Esploratore: quando cerchiamo informazioni, dati, strade nuove per il nostro lavoro dobbiamo comportarci come esploratori. Ricordiamoci che, come disse il filosofo Emile Chartier, niente è più pericoloso di un’idea se è l’unica che abbiamo. Le regole per essere esploratore sono: essere curiosi, uscire dalla propria comfort zone, rompere schemi mentali, chiedere perché, non imporsi limiti che non esistono
Artista: quando le risorse si trasformano in idee, diventiamo artisti. Picasso scrisse: «Certi pittori trasformano il sole in un punto giallo, altri trasformano un punto giallo in un sole». Riusciamo a visualizzare un futuro professionale diverso e migliore? Come connettiamo elementi apparentemente diversi? Quali regole possiamo rompere o modificare? Ci chiediamo spesso “Cosa succederebbe se?” Come riusciamo ad adoperare la nostra passione e talento nel nostro lavoro? Pensiamo agli imprenditori che sono riusciti a creare attraverso le loro idee prodotti o servizi straordinari. Osserviamo quello che ci circonda, vediamo opportunità per risolvere problemi nel nostro lavoro?
Giudice: quando valutiamo in maniera severa e oggettiva la fattibilità delle nostre idee, diventiamo giudici. Per essere fattibili, le nostre aspirazioni devono essere connesse al nostro potenziale ed essere realistiche. Dobbiamo valutare dati, ponderare i pro e i contro, capire se i tempi sono maturi, sapere quali sono le ipotesi di base, ascoltare chi ci sta vicino. Un errore classico è quello di confondere la nostra passione con il nostro talento. Possiamo essere appassionati di musica ma ciò non ci rende automaticamente cantanti con le doti di Pavarotti o Bono. Il programma televisivo X Factor misura appunto la distanza tra la passione (tutti i concorrenti ne hanno in quantità) e il talento (solo alcuni concorrenti possiedono anche un vero talento). Nell’essere giudici di noi stessi in ambito professionale dobbiamo continuamente valutare le nostre capacità ed evitare l’arroganza. Napoleone disse ai suoi generali prima di Waterloo: “Wellington non è un buon generale e gli inglesi non sono bravi soldati. Risolveremo questa faccenda entro l’ora di pranzo”.

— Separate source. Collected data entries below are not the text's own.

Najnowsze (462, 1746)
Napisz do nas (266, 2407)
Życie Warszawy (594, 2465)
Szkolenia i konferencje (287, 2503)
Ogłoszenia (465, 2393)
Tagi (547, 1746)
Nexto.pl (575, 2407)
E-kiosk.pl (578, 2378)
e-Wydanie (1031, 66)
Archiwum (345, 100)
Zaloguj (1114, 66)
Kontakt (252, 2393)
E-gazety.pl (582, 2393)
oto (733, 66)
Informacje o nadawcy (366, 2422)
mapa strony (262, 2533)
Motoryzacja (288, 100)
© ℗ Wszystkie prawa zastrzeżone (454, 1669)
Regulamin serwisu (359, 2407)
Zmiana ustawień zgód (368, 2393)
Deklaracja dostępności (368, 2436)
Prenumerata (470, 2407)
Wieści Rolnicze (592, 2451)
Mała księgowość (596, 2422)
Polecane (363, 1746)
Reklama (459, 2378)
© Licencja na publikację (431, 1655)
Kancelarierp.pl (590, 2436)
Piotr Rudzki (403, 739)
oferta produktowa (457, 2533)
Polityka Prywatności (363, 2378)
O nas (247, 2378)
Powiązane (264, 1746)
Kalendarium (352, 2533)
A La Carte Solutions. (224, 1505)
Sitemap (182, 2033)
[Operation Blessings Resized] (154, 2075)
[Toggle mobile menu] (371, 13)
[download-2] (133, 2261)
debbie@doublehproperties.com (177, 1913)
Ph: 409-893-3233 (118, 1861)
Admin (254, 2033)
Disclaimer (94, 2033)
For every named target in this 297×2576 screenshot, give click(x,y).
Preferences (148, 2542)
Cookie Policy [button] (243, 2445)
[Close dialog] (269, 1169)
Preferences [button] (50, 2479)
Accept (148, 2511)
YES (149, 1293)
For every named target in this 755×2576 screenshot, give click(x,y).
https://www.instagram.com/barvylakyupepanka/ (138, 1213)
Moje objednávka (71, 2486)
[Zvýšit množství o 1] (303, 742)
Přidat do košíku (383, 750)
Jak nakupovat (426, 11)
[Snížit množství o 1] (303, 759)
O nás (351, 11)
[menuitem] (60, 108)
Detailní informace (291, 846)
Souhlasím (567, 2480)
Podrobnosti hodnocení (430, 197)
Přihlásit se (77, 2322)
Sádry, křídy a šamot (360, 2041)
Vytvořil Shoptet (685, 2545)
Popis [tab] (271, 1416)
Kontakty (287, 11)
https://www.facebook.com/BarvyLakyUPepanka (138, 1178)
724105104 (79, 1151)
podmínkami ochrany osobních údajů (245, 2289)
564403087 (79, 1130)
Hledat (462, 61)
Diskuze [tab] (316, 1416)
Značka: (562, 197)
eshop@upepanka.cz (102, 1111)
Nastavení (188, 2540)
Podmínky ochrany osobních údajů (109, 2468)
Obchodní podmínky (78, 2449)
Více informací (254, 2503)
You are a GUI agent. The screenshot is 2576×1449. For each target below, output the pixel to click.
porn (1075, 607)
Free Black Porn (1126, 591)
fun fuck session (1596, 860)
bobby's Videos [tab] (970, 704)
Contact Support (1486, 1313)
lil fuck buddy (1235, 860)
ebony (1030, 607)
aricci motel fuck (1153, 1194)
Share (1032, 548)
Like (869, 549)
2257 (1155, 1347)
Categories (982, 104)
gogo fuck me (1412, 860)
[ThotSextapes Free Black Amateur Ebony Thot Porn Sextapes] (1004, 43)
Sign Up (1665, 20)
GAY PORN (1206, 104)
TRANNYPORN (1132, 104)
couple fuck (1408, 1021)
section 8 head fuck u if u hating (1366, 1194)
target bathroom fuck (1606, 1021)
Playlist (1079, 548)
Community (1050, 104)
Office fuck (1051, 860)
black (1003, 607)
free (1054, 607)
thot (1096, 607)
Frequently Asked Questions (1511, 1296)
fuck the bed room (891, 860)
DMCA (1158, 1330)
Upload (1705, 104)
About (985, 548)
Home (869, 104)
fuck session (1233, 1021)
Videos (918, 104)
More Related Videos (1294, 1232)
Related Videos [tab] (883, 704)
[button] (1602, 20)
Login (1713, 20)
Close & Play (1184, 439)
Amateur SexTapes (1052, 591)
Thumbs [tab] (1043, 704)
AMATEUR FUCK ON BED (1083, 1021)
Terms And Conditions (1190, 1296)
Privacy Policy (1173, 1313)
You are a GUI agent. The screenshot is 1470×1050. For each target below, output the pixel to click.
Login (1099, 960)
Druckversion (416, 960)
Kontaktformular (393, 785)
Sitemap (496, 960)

Guerriero: se abbiamo attivato l’esploratore, l’artista e il giudice non ci resta che metterci la corazza e, come guerrieri, avanzare decisi verso i nostri sogni professionali, per tradurre le nostre idee in azioni, nel nostro nuovo lavoro. Tutti vogliono avere un bel lavoro carico di soddisfazioni, ma pochi sono disposti a combattere per ottenerlo. Una bella locuzione in inglese dice Fire in the belly, “fuoco nella pancia”: una specie di sacro ardore che ci motiva a non fermarci e a non arrenderci mai. Quando incontrai Lance Mackey trovai un vero guerriero: nato a Fairbanks, piccolo villaggio in Alaska, Lance aveva avuto un tumore in giovane età. Cosa decise di fare? Partecipò alla famosa corsa con i cani da slitta dello Yukon, circa 1.000 km con temperature che arrivano anche a 40 gradi sotto zero. Lance vinse per 4 anni consecutivi, dal 2005 al 2008; nel 2007 si iscrisse alla corsa con i cani da slitta di Iditarod, la più dura di tutte, circa 2.000 km in Alaska, in inverno, al buio, roba da pazzi. Lance vinse di nuovo per 4 anni consecutivi, dal 2007 al 2010, riuscendo nell’impresa – definita da tutti impossibile – di vincere queste 2 gare nello stesso anno. Gli chiesi cosa si prova nel riuscire a fare qualcosa definita impossibile. Mi rispose: “La definizione non l’ho data certo io, volevo provare a me stesso che era possibile”. Mi disse anche che era riuscito soprattutto grazie i cani da slitta, che adorava. Lance mi rivelò un segreto: «È molto semplice, anche loro mi adorano, perché sanno che non li abbandonerei mai e che mangio dopo di loro». Una lezione di leadership straordinaria: il vero leader capo non abbandona nessuno e mangia dopo, non prima. Lance è un vero guerriero mentre molti continuano a mangiare sempre prima degli altri.